====== Text segment

In some embodiments of the invention, the composition is a solid and contains oxysilver bisulphate, oxysilver nitrate, or a mix. Typically, this composition is a mixture of Ag (I), Ag (II), and Ag (III). For example, some compositions comprise one Ag (I), two Ag (II), and four Ag (III).

The compositions and methods of the present invention are also effective in treating and/or eradicating biofilm.

The compositions and methods of the present invention also include an active agent that inhibits the growth of microorganisms. As described in more detail below, the methods and compositions of the present invention may be used wherever biofilm or similar structures may be found, including but not limited to microorganisms growing and/or floating in liquid environments. In preferred embodiments of the invention, the compositions and methods may be used to treat, reduce, eradicate, or prevent growth of Erwinia species bacteria.

In some embodiments of the invention, the compositions and methods are used for treating a microbial contaminant using an antimicrobial agent comprising high valency silver. The compositions and methods may also include one or more other active agents, including but not limited to one or more additional antimicrobial agents, biological control agents (e.g., a bacterium that competes with the first bacterium), lubricants, preservatives, dispersants, and/or combinations thereof. Specific examples of some of these other active agents are disclosed below.

The present invention also comprises compositions and methods for treating a biofilm using an anti-biofilm agent comprising high valency silver-containing compounds (e.g., compounds containing Ag(II) and Ag(III)). The compositions and methods may also include one or more other active agents. The compositions and methods are antimicrobial, e.g., against biofilm, similar structures, or precursors formed by bacteria, fungi, viruses, algae, mollusks, parasites, yeast, and other microbes. In some embodiments of the invention, the antimicrobial effectiveness also applies to planktonic microorganisms. As described in more detail below, the methods and compositions of the present invention may be used wherever microbial infection or biofilm or similar structures may be found.

In some embodiments of the invention, the compositions and methods may be used to treat or prevent one or more biofilms. In some embodiments of the invention, the compositions and methods may be used to treat and/or prevent one or more plant diseases, conditions, infections, or contaminations. Typically these diseases and infections, etc., are caused by microbes associated with or residing in the biofilm.

The present invention also comprises compositions and methods to treat, prevent, or reduce one or more biofilms growing on a plant or portion thereof, using at least one form of high valency silver, such as, for example but not limited, to silver species having Ag (II) and Ag (III) valent states. In one embodiment, the method comprises treating, preventing, or reducing biofilm(s) on plant material by contacting the plant material with an anti-biofilm agent comprising at least one form of a high valency silver. In one embodiment, the composition may comprise an anti-biofilm agent comprising at least one form of a high valency silver. In the most preferred embodiments, the composition includes oxysilver nitrate and/or oxysilver bisulphate as the antimicrobial and/or anti-biofilm agent.

============
====== Data segment

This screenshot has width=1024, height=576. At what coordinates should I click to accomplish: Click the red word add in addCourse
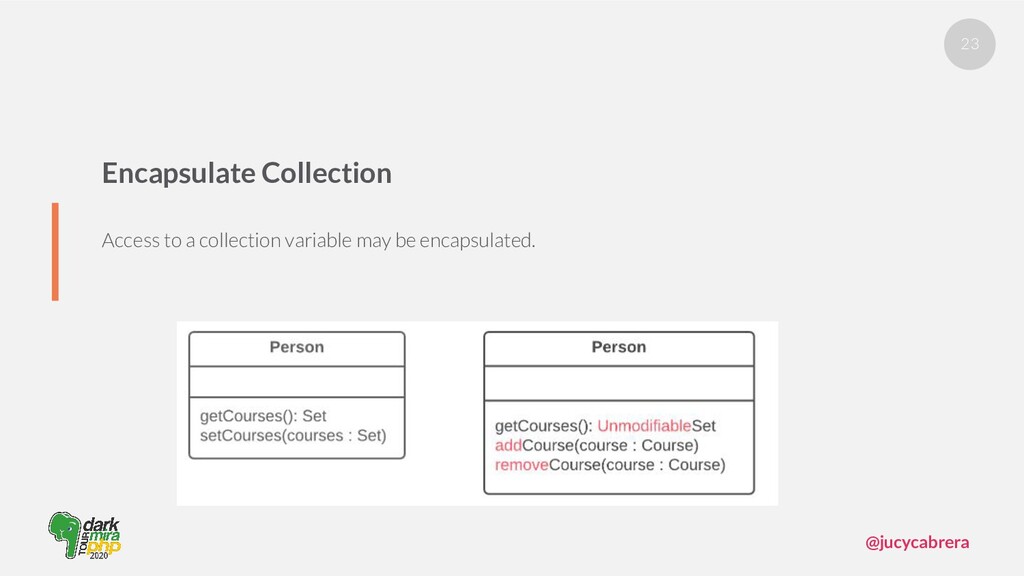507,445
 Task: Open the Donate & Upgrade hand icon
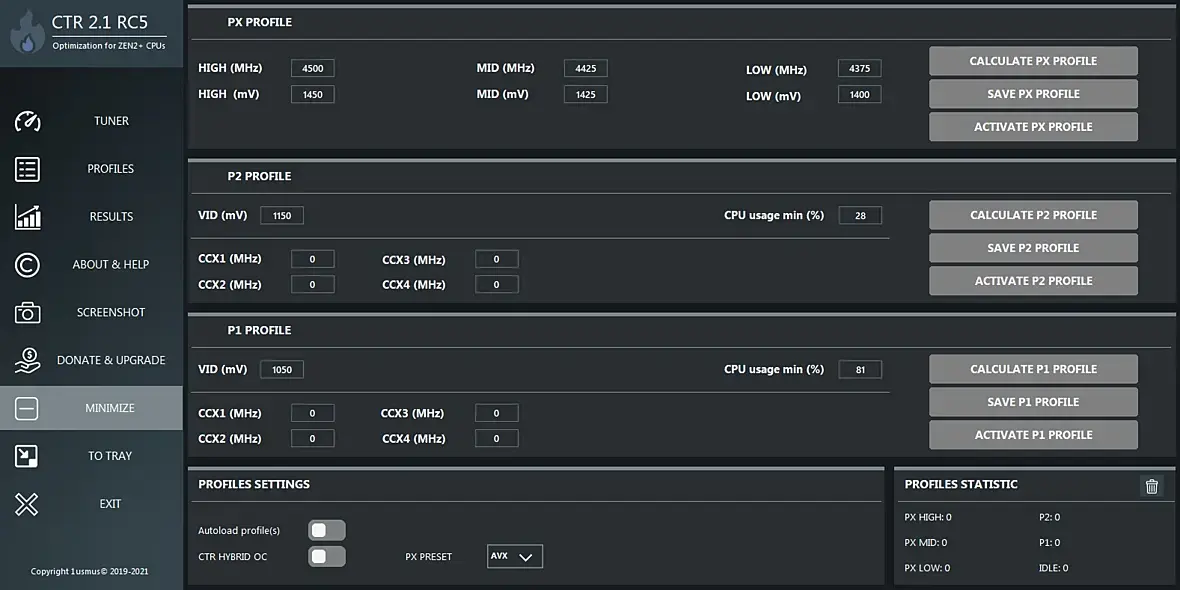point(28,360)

============

Please mark each statement yes or no for whether it agrees with the text on high valency silver compositions, and quote the words of the text that settle it. 1. Some compositions contain one Ag (I), two Ag (II), and four Ag (III). 2. In the most preferred embodiments, the composition includes silver chloride as the anti-biofilm agent. 3. The antimicrobial effectiveness never extends to planktonic microorganisms.

1. Yes: "some compositions comprise one Ag (I), two Ag (II), and four Ag (III)."
2. No: "In the most preferred embodiments, the composition includes oxysilver nitrate and/or oxysilver bisulphate as the antimicrobial and/or anti-biofilm agent."
3. No: "In some embodiments of the invention, the antimicrobial effectiveness also applies to planktonic microorganisms."